Task directions:
In the heart failure study abstract, which registry was linked to Medicare administrative data?

Text for analysis:
════════════════
Race/Ethnic Differences in Outcomes Among Hospitalized Medicare Patients With Heart Failure and Preserved Ejection Fraction.

  • Author(s): Ziaeian, Boback
  • Heidenreich, Paul A
  • Xu, Haolin
  • DeVore, Adam D
  • Matsouaka, Roland A
  • Hernandez, Adrian F
  • Bhatt, Deepak L
  • Yancy, Clyde W
  • Fonarow, Gregg C
  • et al.

OBJECTIVES:This study analyzed HFpEF patient characteristics and clinical outcomes according to race/ethnicity and adjusted for patient and hospital characteristics along with socioeconomic status (SES). BACKGROUND:The proportion of hospitalizations for heart failure with preserved ejection fraction (HFpEF) has increased over the last decade. Whether the short- and long-term outcomes differ between racial/ethnic groups is not well described. METHODS:The Get With The Guidelines-Heart Failure registry was linked to Medicare administrative data to identify hospitalized patients with HFpEF ≥65 years of age with left ventricular ejection fraction ≥50% between 2006 and 2014. Cox proportional hazards models were used to report hazard ratios (HRs) for 30-day and 1-year readmission and mortality rates with sequential adjustments for patient characteristics, hospital characteristics, and SES. RESULTS:The final cohort included 53,065 patients with HFpEF. Overall 30-day mortality was 5.87%; at 1 year, it was 33.1%. The 30-day all-cause readmission rate was 22.2%, and it was 67.0% at 1 year. After adjusting for patient characteristics, hospital characteristics, and SES, 30-day mortality was lower for black patients (HR: 0.84; 95% confidence interval [CI]: 0.71 to 0.98; p = 0.031) and Hispanic patients (HR: 0.78; 95% CI: 0.64 to 0.96; p = 0.017) compared with white patients. One-year mortality was lower for black patients (HR: 0.93; 95% CI: 0.87 to 0.99; p = 0.031), Hispanic patients (HR: 0.83; 95% CI: 0.75 to 0.91; p < 0.001), and Asian patients (HR: 0.76; 95% CI: 0.66 to 0.88; p < 0.001) compared with white patients. Black patients had a higher risk of readmission at 30 days (HR: 1.09; 95% CI: 1.02 to 1.16; p = 0.012) and 1 year (HR: 1.14; 95% CI: 1.09 to 1.20; p < 0.001) compared with white patients. CONCLUSIONS:Black, Hispanic, and Asian patients had a lower mortality risk after a hospitalization for HFpEF compared with white patients; black patients had higher readmission rates. These differences in mortality and readmission risk according to race/ethnicity persisted after adjusting for patient characteristics, SES, and hospital factors.
════════════════
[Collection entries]

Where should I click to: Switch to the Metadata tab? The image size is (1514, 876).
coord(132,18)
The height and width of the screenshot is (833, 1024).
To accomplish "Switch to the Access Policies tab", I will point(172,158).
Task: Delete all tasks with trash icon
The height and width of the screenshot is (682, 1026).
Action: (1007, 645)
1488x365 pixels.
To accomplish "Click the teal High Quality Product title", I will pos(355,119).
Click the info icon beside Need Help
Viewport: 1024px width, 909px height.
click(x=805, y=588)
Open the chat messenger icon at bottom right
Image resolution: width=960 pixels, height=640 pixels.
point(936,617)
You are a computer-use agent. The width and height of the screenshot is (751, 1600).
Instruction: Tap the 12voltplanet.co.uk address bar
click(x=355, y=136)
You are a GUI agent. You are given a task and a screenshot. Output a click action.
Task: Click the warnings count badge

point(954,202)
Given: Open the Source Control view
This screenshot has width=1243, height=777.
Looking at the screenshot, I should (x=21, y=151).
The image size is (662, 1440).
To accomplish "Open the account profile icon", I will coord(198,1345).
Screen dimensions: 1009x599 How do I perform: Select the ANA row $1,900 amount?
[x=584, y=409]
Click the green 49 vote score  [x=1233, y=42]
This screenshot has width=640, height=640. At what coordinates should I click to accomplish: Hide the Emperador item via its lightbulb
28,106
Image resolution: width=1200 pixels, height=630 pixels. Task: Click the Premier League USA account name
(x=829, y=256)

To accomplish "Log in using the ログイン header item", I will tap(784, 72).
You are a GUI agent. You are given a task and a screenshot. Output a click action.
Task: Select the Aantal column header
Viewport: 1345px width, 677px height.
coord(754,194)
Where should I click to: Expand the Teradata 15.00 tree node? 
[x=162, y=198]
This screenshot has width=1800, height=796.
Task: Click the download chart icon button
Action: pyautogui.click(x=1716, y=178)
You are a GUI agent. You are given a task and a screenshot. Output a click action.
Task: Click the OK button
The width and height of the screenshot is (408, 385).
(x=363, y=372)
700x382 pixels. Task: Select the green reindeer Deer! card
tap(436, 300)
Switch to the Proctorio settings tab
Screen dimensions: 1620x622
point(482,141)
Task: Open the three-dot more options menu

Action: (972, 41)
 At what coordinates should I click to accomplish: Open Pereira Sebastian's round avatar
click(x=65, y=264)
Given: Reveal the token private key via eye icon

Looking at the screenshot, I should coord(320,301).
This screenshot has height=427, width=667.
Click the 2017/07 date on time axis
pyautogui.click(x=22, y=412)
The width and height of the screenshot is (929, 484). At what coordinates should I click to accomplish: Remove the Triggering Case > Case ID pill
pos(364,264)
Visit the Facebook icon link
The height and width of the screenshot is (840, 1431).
════════════════
Solution to this problem:
The Get With The Guidelines-Heart Failure registry.